Exercise directions
Copy every record below exactly, leaving out any pictures.

Information given
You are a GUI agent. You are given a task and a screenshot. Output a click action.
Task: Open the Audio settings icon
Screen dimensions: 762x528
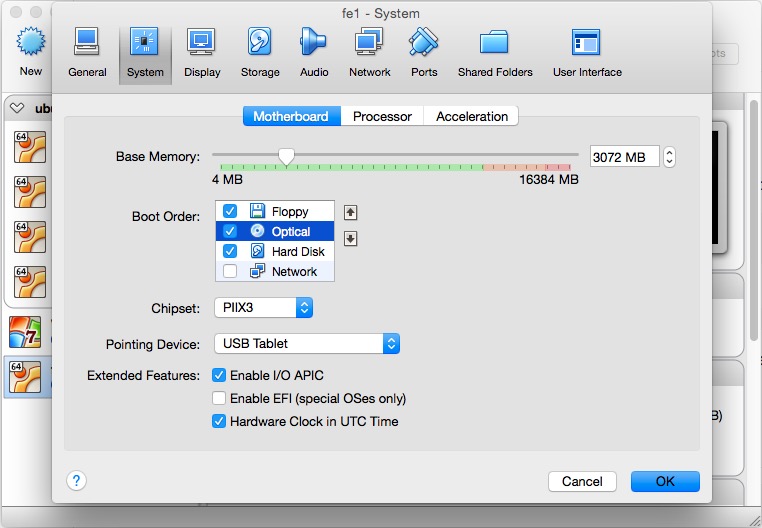[x=314, y=52]
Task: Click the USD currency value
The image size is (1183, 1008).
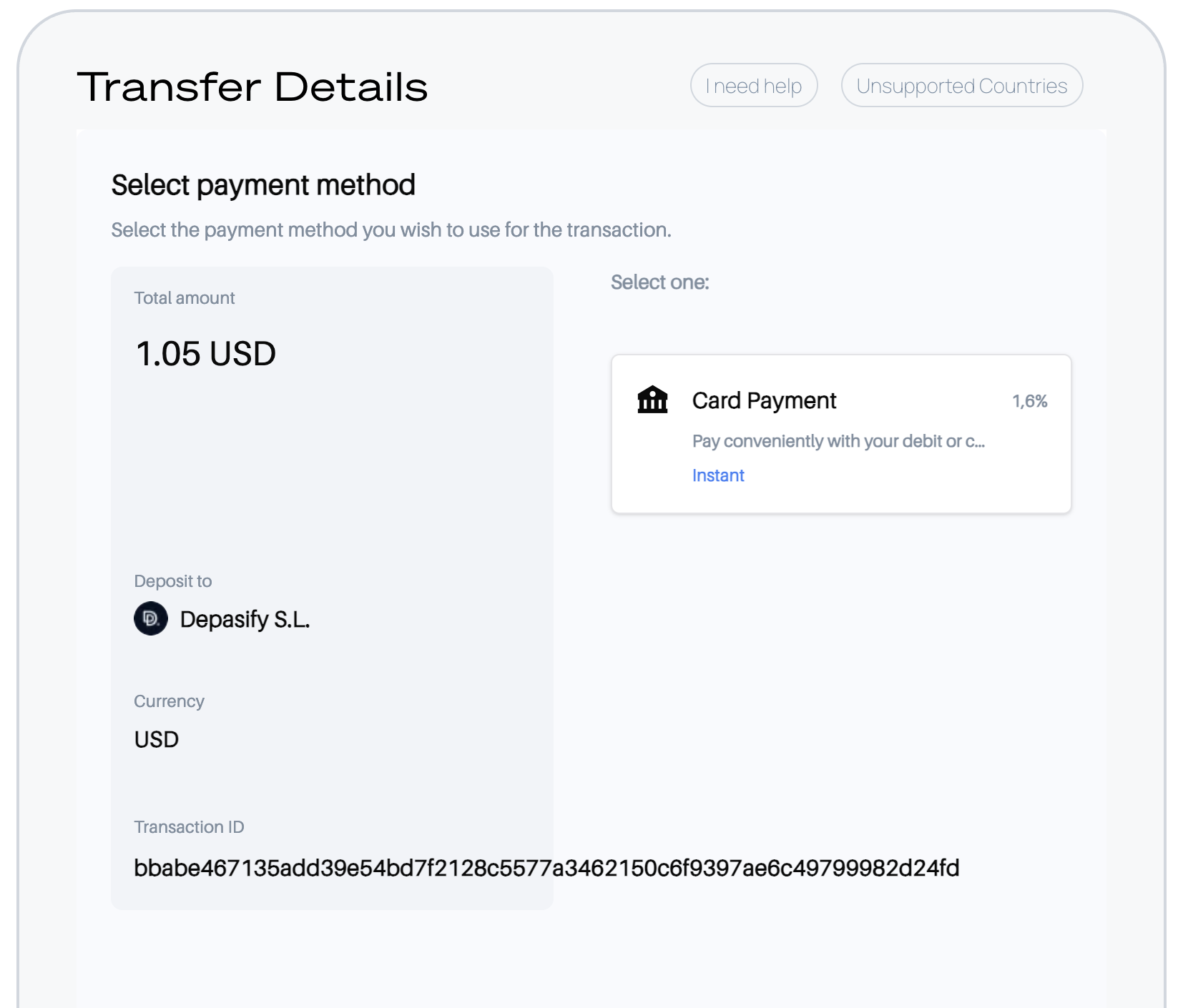Action: coord(157,739)
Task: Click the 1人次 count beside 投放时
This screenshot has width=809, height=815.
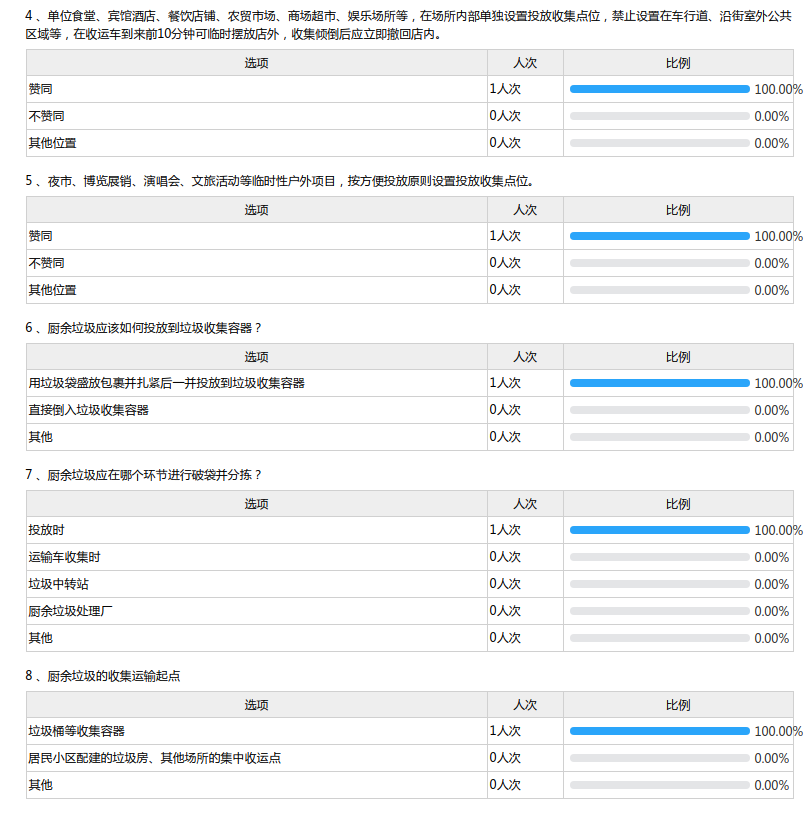Action: tap(505, 530)
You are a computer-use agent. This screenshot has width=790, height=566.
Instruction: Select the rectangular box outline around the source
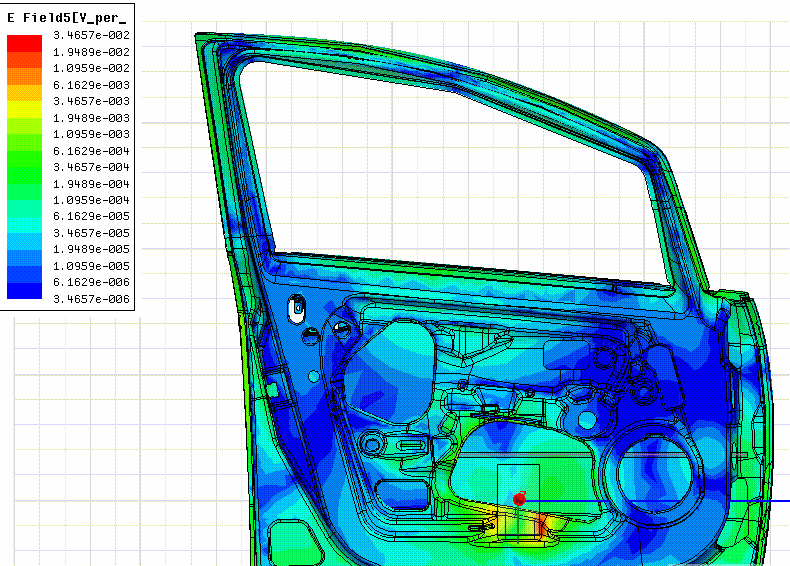[518, 503]
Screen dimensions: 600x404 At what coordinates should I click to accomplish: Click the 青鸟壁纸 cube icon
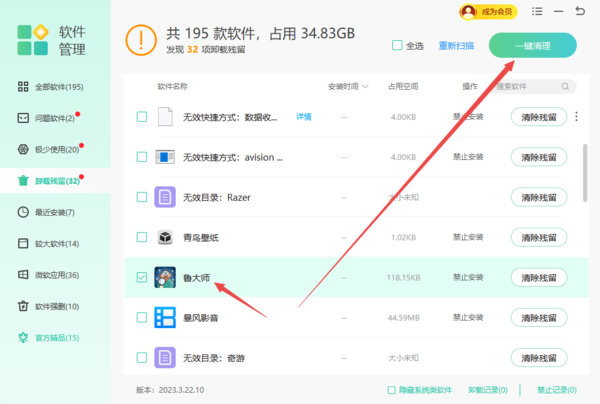coord(166,237)
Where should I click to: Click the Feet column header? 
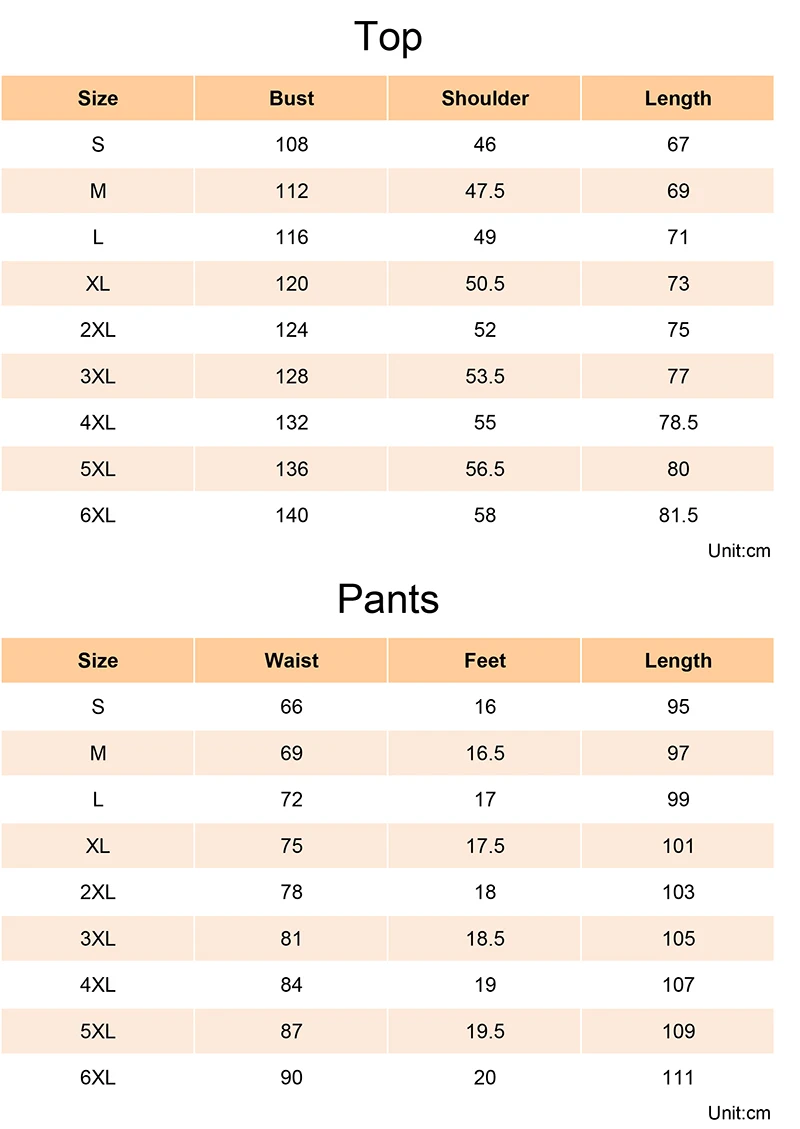click(x=485, y=660)
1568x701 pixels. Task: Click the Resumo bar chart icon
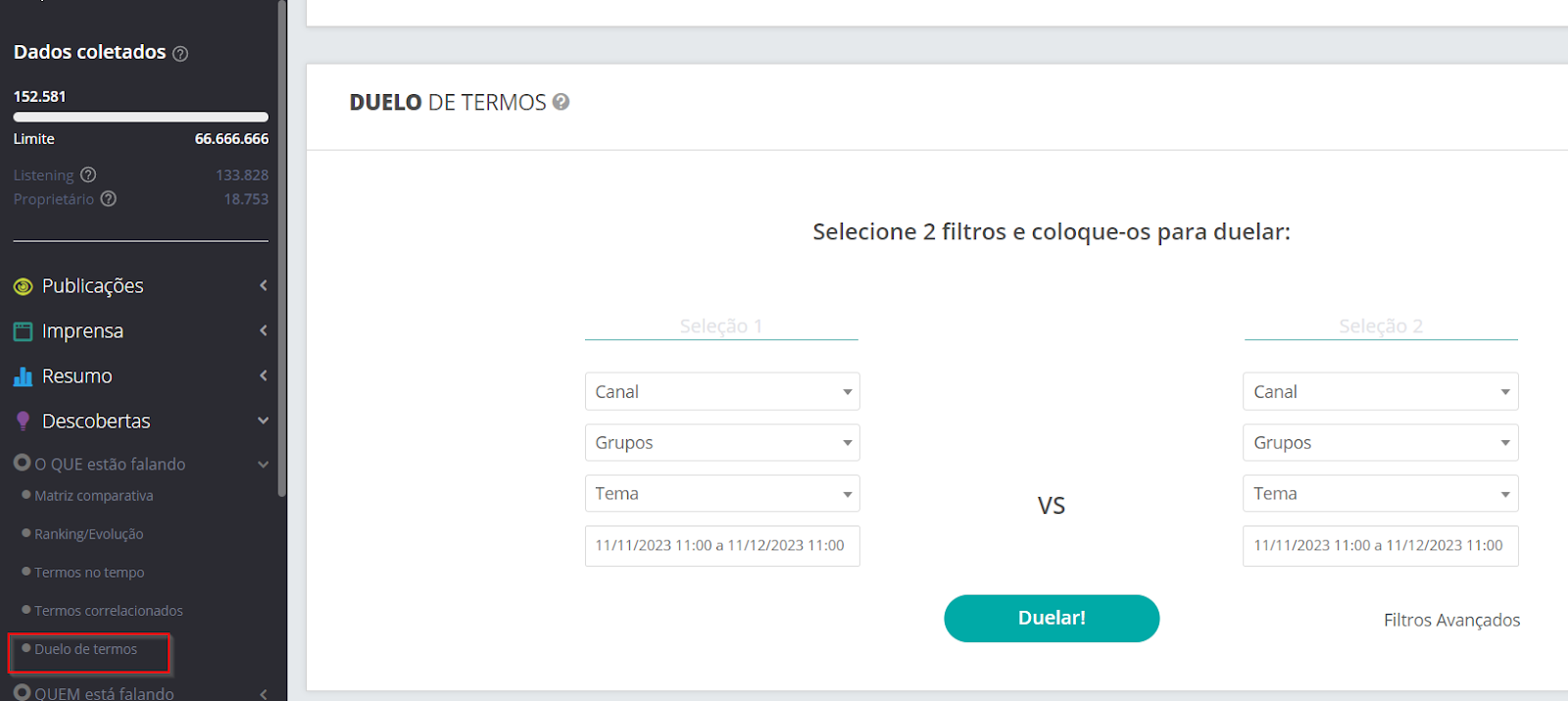(x=24, y=376)
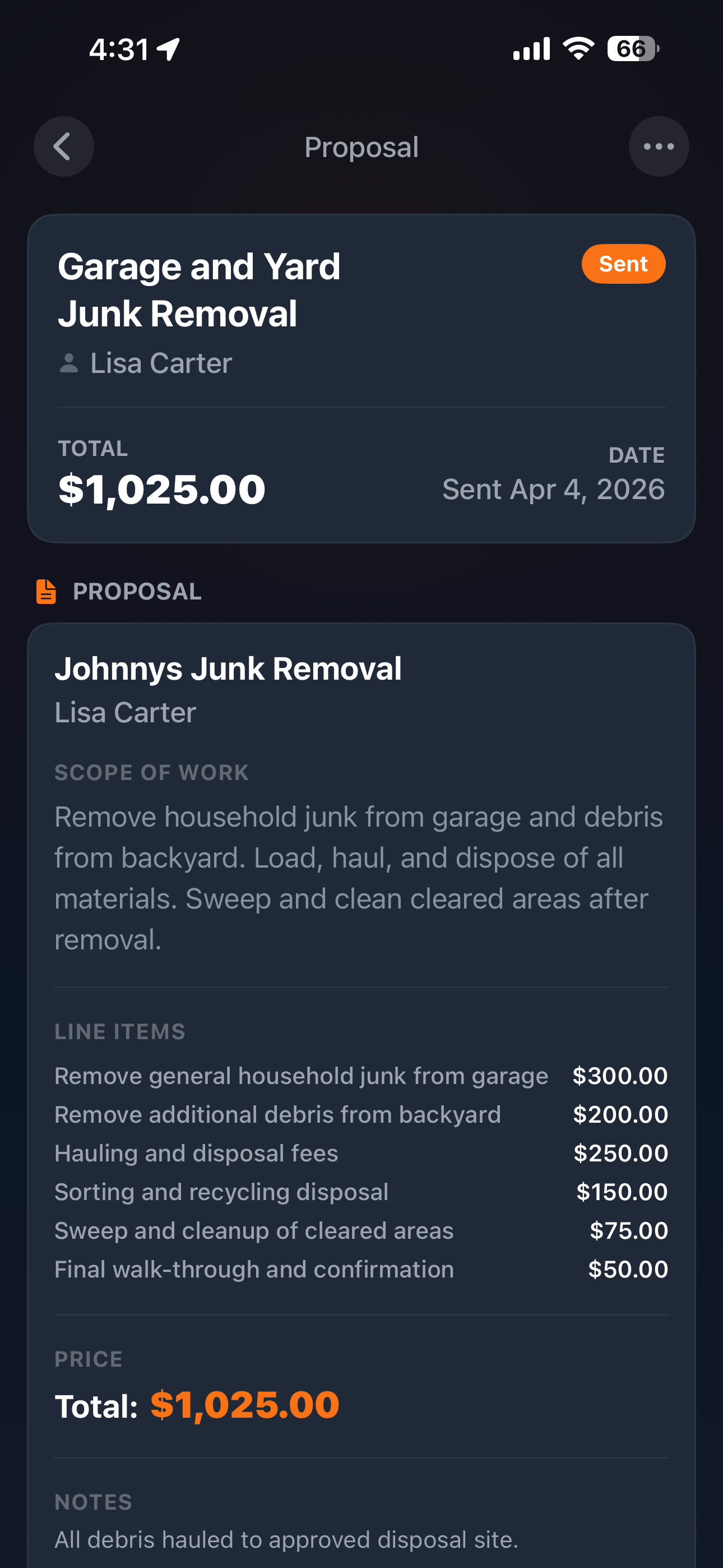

Response
You are a GUI agent. You are given a task and a screenshot. Output a click action.
Task: Open the Audio settings icon
Screen dimensions: 762x528
[x=314, y=52]
Task: Click the USD currency value
The image size is (1183, 1008).
Action: coord(157,739)
Task: Click the 1人次 count beside 投放时
This screenshot has width=809, height=815.
Action: tap(505, 530)
You are a computer-use agent. This screenshot has width=790, height=566.
Instruction: Select the rectangular box outline around the source
[518, 503]
Screen dimensions: 600x404 At what coordinates should I click to accomplish: Click the 青鸟壁纸 cube icon
coord(166,237)
Where should I click to: Click the Feet column header? 
click(x=485, y=660)
1568x701 pixels. Task: Click the Resumo bar chart icon
(x=24, y=376)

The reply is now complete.